I want to create a self hosted LLM model that will be able to have a context of my own custom data (Slack conversations for that matter).
I've heard Vicuna is a great alternative to ChatGPT and so I made the below code:
from llama_index import SimpleDirectoryReader, LangchainEmbedding, GPTListIndex, \
GPTSimpleVectorIndex, PromptHelper, LLMPredictor, Document, ServiceContext
from langchain.embeddings.huggingface import HuggingFaceEmbeddings
import torch
from langchain.llms.base import LLM
from transformers import pipeline, AutoTokenizer, AutoModelForCausalLM
!export PYTORCH_CUDA_ALLOC_CONF=max_split_size_mb:512
class CustomLLM(LLM):
model_name = "eachadea/vicuna-13b-1.1"
tokenizer = AutoTokenizer.from_pretrained(model_name)
model = AutoModelForCausalLM.from_pretrained(model_name)
pipeline = pipeline("text2text-generation", model=model, tokenizer=tokenizer, device=0,
model_kwargs={"torch_dtype":torch.bfloat16})
def _call(self, prompt, stop=None):
return self.pipeline(prompt, max_length=9999)[0]["generated_text"]
def _identifying_params(self):
return {"name_of_model": self.model_name}
def _llm_type(self):
return "custom"
llm_predictor = LLMPredictor(llm=CustomLLM())
But sadly I'm hitting the below error:
OutOfMemoryError: CUDA out of memory.

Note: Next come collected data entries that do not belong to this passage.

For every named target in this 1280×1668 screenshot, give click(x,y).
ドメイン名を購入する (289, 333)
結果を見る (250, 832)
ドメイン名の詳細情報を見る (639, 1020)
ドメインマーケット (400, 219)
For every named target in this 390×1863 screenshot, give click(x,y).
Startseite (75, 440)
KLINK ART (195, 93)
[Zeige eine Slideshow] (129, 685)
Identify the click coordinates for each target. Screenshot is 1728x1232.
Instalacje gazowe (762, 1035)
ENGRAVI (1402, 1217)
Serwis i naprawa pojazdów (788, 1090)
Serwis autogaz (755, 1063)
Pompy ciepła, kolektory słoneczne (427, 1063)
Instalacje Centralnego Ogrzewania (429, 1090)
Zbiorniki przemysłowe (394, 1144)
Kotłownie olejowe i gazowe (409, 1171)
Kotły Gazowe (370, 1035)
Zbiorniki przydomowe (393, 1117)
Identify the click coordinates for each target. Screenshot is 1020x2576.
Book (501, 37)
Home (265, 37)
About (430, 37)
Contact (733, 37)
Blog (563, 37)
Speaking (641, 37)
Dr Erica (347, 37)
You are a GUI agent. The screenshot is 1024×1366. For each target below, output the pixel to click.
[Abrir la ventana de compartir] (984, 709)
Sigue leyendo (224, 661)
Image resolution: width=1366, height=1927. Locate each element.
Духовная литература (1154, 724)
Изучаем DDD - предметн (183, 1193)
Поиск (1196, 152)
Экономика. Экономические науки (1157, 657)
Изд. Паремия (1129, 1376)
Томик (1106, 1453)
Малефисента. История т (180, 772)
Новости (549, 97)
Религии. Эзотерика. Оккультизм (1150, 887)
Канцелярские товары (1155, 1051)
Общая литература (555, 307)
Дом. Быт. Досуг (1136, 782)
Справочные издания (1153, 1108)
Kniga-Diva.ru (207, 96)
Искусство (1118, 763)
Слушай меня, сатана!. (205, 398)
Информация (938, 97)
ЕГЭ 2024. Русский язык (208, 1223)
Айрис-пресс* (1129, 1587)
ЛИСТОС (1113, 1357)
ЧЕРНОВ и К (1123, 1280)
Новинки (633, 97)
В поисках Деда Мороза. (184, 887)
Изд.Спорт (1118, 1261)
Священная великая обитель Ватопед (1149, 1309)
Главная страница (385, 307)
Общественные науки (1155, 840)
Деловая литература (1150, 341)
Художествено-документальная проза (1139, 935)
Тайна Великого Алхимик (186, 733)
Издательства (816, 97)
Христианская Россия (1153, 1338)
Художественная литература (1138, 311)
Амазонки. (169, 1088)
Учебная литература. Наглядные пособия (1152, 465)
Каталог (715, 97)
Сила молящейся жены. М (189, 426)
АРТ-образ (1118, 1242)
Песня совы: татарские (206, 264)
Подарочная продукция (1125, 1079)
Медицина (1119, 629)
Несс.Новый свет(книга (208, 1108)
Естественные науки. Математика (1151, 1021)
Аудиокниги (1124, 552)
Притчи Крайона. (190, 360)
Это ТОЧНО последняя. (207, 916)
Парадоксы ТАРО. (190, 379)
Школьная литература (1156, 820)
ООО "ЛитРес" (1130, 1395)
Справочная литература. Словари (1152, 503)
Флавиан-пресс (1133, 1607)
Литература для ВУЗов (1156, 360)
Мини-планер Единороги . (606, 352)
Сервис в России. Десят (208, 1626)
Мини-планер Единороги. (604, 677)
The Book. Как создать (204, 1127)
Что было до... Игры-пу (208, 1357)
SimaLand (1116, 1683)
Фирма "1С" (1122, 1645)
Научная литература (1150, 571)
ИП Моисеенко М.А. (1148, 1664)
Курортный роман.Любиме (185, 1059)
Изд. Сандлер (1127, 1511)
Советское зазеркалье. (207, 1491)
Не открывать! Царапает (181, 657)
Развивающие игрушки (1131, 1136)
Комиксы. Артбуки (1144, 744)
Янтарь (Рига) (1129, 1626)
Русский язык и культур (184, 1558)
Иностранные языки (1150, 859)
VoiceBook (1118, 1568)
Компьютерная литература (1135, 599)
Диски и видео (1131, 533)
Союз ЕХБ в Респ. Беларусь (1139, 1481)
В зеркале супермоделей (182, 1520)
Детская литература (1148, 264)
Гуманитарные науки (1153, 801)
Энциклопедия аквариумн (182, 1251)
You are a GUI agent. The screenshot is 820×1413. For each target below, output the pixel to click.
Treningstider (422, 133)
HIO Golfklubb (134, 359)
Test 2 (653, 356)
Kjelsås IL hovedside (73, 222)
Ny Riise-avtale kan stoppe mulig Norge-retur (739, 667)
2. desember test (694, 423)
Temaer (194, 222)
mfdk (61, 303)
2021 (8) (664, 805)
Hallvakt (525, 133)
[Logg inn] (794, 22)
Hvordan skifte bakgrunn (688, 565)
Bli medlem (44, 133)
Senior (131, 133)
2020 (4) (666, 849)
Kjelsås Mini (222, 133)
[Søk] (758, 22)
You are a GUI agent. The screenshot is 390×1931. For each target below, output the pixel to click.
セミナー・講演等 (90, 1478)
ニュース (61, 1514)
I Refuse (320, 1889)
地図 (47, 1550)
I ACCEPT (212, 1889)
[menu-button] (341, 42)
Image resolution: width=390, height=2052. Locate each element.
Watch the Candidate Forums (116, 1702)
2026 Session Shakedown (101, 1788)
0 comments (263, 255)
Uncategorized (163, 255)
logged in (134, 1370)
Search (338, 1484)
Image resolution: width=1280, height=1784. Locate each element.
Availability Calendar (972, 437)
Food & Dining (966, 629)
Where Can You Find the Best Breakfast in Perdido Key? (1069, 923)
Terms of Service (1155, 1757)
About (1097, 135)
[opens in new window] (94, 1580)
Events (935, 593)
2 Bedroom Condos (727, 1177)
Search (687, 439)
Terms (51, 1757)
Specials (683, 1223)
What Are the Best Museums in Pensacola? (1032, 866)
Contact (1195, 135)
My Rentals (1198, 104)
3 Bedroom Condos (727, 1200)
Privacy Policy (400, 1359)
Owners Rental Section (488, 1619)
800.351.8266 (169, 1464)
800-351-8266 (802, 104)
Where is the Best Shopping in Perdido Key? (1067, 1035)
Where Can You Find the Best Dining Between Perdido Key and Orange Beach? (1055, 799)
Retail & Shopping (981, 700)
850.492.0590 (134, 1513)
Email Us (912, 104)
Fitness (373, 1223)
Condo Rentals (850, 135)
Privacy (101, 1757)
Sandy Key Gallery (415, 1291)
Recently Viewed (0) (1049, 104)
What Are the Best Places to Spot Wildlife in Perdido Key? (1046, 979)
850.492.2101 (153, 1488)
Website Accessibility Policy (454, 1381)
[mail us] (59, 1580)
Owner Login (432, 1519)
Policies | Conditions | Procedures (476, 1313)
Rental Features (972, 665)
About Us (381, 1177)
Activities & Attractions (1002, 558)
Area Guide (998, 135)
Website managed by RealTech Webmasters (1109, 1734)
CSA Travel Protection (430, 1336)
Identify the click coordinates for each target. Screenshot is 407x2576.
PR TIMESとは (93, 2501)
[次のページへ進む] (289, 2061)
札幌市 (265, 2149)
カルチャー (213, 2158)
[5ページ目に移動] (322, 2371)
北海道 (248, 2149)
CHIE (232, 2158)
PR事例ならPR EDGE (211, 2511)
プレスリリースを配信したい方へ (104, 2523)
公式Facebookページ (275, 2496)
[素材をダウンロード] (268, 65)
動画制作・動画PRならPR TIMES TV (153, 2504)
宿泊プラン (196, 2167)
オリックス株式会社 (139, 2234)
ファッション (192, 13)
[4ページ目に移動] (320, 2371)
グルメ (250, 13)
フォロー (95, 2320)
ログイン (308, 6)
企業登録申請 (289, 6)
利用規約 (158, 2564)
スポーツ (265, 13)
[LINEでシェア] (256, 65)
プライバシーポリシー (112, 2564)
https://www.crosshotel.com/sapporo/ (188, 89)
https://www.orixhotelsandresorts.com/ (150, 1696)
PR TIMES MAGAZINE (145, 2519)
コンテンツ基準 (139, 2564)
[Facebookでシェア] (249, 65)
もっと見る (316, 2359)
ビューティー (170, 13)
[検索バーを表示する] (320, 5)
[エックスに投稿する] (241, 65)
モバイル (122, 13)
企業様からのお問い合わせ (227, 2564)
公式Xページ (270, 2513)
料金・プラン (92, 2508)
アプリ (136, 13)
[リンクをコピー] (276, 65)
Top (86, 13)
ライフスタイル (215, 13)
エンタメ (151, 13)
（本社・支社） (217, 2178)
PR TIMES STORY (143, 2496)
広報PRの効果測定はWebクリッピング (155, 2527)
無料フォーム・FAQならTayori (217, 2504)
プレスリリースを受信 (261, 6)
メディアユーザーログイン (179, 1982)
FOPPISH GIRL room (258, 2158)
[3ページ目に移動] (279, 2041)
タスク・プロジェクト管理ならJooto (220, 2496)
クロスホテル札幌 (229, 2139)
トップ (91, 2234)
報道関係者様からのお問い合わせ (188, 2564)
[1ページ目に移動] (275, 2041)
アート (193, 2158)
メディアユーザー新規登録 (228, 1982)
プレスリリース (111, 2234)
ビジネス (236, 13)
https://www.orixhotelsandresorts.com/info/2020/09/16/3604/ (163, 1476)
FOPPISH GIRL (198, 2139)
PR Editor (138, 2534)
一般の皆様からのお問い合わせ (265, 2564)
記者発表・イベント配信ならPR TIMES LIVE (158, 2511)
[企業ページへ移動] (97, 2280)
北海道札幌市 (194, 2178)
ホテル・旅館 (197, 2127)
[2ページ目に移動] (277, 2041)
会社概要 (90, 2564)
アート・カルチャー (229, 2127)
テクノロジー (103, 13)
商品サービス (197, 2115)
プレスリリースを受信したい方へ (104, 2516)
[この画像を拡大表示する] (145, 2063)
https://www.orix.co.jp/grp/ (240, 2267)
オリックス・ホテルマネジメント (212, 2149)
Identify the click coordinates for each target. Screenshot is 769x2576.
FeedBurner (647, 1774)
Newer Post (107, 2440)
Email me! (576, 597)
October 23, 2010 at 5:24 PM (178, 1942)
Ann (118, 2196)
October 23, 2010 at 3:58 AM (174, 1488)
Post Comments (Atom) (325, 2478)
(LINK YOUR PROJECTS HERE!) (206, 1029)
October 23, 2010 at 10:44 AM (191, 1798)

Tried to allocate 270.00 MiB (GPU 0; 22.03 GiB total capacity; 21.65 GiB
already allocated; 94.88 MiB free; 21.65 GiB reserved in total by PyTorch) If reserved memory is >> allocated
memory try setting max_split_size_mb to avoid fragmentation. See documentation for Memory Management and
PYTORCH_CUDA_ALLOC_CONF
Here's the output of !nvidia-smi
(before running anything):
Thu Apr 20 18:04:00 2023
+---------------------------------------------------------------------------------------+
| NVIDIA-SMI 530.30.02 Driver Version: 530.30.02 CUDA Version: 12.1 |
|-----------------------------------------+----------------------+----------------------+
| GPU Name Persistence-M| Bus-Id Disp.A | Volatile Uncorr. ECC |
| Fan Temp Perf Pwr:Usage/Cap| Memory-Usage | GPU-Util Compute M. |
| | | MIG M. |
|=========================================+======================+======================|
| 0 NVIDIA A10G Off| 00000000:00:1E.0 Off | 0 |
| 0% 23C P0 52W / 300W| 0MiB / 23028MiB | 18% Default |
| | | N/A |
+-----------------------------------------+----------------------+----------------------+
+---------------------------------------------------------------------------------------+
| Processes: |
| GPU GI CI PID Type Process name GPU Memory |
| ID ID Usage |
|=======================================================================================|
| No running processes found |
+---------------------------------------------------------------------------------------+
Any idea how to modify my code to make it work?